== Document extract ==
The Moment, directed by Aidan Zamiri and based on a concept by Charli herself, is an existential horror movie disguised as a mockumentary, about a pop star so used to flopping that she’s found a kind of comfort in it, but who suddenly becomes a very, very big deal. It’s inspired by Charli’s ascent in 2024 from prolonged B-tier pop stardom to cultural hegemony, the key being Brat, her sixth record and an album full of buzzing, clawing, galaxy-brained earworms about swagger and self-doubt.

It rapidly became its own industry. There were memes, TikTok dances, trend pieces, a new sludge-green colour palette for tote bags and make-up ranges, as well as speedily assembled knock-offs by lesser pop girlies. And it went on, and on and on. Brat Summer beget Brat Winter and Brat Summer 2, like some endless Bratty hangover. The Moment interrogates how weird it all was, with one of the doyennes of pop’s middle-class – theretofore exclusively beloved by the young, the queer and the mean – suddenly talked about on Fox News, discussed in newspaper columns, lapped up by both the cultural elite and, via the Brat-green colouring of Kamala Harris’s doomed presidential campaign, the liberal political establishment. Brat was unspeakably cool, then a bit cringe, then cool again. I think.

For Charli herself (the real one), The Moment is both a savvy bit of brand management and a funeral pyre, designed to kill off one Charli era and introduce another. For she’s a movie star now, with The Moment arriving a few weeks after she made a cameo in the silly, scattered costume drama 100 Nights of Hero, and ahead of the films she’s made with cult faves such as Gregg Araki and Romain Gavras. It’s a key change she’s been eager for. “I’ve been on the same hamster wheel since I was 15,” she told A Rabbit’s Foot in December. “I’m in control of every aspect of my music – the sound, my image, the performing. But with cinema, I have to surrender myself to someone else’s vision.”

It’s also a bit cooler than the alternative. Brat had legs, serving as the launching pad for two tours, a remix album and a Glastonbury Other Stage headlining set. But despite its reach, it didn’t inspire Charli to jump back into the studio and pump out a quick sequel. Doing that would be more rote, more inevitable, more Sabrina Carpenter. Instead she pivoted, first to her soundtrack for Wuthering Heights – which sublimely matched the eroticism, drama and violence of Emily Brontë’s source material – and then to acting, and specifically acting for auteurs and in movies, like The Moment, produced by chic indie distributor A24. “My penchant for ‘coolness’ probably points to my deep rooted insecurity (or perhaps I’d even go as far as calling it a fear) of being boring,” Charli wrote on Substack in December. “To be boring is to die right there on the spot. Give up, give in, go home, stay home, end it all.”
===
» **What you will do**:
1. According to the piece on The Moment, who directed the film?
2. List every item the piece on The Moment names as part of the industry that Brat rapidly became.
3. Transcribe the piece on The Moment word for word, everything from "The Moment, directed" down to "swagger and self-doubt.".
== Entries provided ==
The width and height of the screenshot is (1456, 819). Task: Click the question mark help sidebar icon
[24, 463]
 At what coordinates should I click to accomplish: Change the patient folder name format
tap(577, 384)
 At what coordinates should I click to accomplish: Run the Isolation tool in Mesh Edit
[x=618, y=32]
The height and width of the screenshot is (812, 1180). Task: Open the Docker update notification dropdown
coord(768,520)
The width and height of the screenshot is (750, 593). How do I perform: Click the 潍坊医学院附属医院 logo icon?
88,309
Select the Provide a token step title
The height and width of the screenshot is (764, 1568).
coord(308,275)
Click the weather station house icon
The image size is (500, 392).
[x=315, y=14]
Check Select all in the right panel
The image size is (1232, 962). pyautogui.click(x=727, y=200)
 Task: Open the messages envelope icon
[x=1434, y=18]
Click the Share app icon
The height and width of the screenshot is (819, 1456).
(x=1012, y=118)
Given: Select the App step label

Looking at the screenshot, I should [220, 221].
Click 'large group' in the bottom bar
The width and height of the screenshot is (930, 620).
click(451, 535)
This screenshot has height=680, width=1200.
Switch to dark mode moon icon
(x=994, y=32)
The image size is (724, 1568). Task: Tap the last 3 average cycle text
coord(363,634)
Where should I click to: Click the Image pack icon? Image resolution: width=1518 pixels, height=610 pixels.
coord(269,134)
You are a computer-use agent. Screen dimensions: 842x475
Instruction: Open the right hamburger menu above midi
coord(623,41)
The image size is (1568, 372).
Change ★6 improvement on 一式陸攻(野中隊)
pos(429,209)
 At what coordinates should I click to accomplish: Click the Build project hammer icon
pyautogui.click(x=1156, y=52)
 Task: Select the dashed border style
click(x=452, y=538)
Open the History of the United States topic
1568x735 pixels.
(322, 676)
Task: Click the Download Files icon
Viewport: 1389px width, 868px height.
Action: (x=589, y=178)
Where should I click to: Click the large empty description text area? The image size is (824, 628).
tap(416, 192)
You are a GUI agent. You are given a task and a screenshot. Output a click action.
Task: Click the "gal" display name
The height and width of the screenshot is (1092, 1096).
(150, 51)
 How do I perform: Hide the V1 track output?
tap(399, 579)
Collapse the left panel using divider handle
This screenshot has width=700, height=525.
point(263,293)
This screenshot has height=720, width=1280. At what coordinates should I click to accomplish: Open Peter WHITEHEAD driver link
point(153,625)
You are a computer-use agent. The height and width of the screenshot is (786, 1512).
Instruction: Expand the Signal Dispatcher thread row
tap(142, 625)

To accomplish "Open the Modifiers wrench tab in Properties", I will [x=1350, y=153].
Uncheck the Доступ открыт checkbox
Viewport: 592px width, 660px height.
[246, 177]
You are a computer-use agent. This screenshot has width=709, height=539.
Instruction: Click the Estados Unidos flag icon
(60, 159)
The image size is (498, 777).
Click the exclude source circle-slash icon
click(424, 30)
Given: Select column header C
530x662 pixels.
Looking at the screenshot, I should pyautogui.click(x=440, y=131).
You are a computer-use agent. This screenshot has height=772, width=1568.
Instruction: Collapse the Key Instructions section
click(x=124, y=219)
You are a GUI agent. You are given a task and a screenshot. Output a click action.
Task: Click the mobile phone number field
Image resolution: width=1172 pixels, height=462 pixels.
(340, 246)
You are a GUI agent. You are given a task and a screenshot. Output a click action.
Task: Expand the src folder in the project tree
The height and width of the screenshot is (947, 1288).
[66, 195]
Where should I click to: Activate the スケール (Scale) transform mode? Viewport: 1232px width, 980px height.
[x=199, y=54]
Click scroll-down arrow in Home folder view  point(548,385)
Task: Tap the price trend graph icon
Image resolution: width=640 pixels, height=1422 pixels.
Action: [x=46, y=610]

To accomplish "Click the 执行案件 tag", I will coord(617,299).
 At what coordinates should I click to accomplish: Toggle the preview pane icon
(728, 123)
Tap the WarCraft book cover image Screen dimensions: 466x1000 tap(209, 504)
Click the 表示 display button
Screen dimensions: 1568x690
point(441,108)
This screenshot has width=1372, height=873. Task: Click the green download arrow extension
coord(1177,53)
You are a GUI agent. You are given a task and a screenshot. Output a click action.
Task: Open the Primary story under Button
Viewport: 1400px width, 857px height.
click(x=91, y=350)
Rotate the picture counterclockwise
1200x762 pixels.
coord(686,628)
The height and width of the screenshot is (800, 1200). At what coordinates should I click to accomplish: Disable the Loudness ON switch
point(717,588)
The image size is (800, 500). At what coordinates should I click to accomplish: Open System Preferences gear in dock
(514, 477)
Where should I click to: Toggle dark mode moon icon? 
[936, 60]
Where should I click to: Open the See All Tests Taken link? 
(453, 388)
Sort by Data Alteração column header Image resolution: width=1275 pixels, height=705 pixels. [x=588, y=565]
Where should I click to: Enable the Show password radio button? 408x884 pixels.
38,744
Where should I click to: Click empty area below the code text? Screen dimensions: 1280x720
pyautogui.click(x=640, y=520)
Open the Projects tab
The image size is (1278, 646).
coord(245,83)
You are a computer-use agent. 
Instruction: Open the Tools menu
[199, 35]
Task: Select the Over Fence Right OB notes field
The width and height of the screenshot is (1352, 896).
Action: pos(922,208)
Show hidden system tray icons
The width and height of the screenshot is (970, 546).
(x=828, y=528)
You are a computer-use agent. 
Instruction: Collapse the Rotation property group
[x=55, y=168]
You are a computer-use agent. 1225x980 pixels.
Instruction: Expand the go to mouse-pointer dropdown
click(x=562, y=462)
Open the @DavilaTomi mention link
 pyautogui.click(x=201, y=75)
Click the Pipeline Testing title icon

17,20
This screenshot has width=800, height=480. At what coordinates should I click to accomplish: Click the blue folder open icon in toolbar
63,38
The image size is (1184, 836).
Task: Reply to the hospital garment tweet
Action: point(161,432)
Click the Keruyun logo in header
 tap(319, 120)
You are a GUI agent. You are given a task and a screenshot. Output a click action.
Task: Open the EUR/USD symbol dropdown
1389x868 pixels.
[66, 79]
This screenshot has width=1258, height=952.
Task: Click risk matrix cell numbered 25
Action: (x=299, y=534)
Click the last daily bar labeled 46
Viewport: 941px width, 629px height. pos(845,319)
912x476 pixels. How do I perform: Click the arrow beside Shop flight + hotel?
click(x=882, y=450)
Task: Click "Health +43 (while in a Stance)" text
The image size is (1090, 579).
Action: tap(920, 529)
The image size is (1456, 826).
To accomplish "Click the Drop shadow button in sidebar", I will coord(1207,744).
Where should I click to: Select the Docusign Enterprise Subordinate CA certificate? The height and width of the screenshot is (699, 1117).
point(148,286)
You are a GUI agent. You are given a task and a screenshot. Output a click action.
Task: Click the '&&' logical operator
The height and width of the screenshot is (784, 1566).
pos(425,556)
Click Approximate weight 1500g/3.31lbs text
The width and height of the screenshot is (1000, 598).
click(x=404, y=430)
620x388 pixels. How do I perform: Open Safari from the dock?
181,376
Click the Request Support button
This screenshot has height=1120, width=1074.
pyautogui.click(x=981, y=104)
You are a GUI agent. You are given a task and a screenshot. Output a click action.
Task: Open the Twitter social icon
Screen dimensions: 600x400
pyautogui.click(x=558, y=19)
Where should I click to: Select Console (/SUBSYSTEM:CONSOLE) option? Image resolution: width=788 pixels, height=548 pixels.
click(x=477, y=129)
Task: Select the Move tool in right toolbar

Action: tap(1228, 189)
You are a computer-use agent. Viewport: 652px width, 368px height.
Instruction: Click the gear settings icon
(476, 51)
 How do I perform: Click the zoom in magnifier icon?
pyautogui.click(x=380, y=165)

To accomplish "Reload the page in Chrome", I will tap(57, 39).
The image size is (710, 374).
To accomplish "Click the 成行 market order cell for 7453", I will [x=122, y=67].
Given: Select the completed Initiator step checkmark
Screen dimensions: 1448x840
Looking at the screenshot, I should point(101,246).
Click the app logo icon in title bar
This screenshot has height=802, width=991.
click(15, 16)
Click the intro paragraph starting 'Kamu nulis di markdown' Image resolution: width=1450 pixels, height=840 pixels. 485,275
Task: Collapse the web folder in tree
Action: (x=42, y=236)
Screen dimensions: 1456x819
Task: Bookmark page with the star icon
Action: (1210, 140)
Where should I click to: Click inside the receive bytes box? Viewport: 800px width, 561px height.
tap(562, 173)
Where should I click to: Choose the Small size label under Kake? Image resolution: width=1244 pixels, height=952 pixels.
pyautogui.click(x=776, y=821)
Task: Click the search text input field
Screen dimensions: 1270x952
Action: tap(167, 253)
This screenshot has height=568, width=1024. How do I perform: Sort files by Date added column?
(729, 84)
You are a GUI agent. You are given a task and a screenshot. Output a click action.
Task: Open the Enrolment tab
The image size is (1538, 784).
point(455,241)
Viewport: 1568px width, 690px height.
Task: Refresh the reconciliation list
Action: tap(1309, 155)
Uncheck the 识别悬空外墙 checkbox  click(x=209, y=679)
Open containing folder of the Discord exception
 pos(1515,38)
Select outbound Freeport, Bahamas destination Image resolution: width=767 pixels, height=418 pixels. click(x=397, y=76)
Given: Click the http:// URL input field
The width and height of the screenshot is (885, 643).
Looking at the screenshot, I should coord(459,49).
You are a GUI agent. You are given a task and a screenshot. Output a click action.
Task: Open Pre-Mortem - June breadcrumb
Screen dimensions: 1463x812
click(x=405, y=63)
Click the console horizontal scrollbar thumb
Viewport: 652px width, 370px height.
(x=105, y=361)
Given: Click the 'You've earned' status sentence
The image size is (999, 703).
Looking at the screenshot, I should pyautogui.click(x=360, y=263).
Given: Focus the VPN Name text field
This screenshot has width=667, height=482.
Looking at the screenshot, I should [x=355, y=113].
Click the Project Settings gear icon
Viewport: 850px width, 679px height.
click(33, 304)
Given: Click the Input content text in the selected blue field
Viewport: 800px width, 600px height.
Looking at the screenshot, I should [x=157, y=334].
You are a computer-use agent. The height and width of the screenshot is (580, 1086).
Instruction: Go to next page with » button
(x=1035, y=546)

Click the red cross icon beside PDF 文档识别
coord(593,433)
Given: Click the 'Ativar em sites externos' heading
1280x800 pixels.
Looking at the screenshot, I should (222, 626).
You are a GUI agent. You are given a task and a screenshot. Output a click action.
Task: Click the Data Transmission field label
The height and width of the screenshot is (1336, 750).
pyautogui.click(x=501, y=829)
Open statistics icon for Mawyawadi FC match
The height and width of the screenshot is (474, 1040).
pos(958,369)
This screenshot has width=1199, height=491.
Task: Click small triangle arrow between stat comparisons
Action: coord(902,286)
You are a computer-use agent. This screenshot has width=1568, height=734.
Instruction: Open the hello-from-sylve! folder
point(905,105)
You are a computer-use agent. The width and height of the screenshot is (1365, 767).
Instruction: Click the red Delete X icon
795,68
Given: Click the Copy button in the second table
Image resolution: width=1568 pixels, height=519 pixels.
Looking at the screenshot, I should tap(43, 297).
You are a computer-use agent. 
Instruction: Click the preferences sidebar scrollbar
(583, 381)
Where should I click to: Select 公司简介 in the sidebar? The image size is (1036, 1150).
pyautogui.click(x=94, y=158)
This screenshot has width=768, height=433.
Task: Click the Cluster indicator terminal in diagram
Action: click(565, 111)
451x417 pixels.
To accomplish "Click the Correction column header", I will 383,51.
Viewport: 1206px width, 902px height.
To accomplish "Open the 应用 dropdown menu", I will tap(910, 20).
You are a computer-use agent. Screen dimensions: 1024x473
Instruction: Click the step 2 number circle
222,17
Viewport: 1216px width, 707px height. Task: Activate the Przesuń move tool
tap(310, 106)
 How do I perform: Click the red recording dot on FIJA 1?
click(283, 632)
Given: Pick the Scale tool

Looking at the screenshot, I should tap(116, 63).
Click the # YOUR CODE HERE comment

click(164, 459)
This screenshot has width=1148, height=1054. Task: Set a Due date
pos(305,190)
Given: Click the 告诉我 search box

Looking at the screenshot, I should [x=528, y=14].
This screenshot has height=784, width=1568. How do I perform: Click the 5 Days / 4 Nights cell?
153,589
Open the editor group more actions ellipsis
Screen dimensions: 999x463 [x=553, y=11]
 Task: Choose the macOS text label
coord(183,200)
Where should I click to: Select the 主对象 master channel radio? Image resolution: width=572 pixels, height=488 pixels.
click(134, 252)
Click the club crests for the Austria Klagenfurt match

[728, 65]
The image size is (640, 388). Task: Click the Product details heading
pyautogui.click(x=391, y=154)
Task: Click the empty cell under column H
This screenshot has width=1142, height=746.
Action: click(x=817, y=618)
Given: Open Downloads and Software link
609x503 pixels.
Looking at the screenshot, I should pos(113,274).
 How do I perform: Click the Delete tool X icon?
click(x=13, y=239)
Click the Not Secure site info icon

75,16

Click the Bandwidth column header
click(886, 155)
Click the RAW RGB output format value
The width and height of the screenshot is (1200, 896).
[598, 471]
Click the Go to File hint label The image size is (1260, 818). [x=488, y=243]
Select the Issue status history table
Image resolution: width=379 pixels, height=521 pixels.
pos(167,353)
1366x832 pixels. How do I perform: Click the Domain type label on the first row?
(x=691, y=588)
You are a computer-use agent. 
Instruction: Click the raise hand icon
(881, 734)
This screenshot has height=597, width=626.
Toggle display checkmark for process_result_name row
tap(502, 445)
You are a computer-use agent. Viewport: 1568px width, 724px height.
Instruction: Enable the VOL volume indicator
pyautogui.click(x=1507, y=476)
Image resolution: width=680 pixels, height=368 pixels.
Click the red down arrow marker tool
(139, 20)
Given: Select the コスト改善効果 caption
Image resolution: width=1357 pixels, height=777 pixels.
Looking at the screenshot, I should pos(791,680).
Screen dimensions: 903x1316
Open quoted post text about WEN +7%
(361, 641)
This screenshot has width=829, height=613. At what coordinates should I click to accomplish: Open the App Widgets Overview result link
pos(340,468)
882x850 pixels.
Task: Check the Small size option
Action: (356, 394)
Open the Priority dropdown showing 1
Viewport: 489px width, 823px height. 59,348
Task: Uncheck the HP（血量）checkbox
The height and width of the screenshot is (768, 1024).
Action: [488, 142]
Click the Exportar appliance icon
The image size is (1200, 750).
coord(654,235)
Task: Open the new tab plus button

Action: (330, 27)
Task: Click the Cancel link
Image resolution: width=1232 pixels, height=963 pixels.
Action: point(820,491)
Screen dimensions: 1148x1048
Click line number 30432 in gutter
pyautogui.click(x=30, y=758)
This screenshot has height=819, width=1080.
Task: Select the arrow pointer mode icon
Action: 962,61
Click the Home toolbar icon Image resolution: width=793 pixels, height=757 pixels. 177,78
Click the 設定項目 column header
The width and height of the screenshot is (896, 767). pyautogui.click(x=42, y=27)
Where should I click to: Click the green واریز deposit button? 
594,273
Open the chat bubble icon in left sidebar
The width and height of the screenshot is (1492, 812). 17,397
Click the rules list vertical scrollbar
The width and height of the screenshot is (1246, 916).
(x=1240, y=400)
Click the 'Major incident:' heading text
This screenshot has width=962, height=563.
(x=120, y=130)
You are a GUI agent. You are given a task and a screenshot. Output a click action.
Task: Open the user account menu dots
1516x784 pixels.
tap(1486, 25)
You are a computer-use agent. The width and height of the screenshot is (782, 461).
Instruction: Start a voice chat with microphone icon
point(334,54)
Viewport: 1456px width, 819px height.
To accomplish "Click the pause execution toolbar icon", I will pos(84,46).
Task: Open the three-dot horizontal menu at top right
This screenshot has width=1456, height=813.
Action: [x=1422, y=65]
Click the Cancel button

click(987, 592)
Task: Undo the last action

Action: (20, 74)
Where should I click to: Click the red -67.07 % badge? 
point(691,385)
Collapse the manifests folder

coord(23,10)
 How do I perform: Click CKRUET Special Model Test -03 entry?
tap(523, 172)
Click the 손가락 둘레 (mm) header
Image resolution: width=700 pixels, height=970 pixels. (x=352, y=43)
===
» **In response**:
1. Aidan Zamiri

2.
- memes
- TikTok dances
- trend pieces
- a new sludge-green colour palette for tote bags and make-up ranges
- speedily assembled knock-offs by lesser pop girlies

3.
The Moment, directed by Aidan Zamiri and based on a concept by Charli herself, is an existential horror movie disguised as a mockumentary, about a pop star so used to flopping that she’s found a kind of comfort in it, but who suddenly becomes a very, very big deal. It’s inspired by Charli’s ascent in 2024 from prolonged B-tier pop stardom to cultural hegemony, the key being Brat, her sixth record and an album full of buzzing, clawing, galaxy-brained earworms about swagger and self-doubt.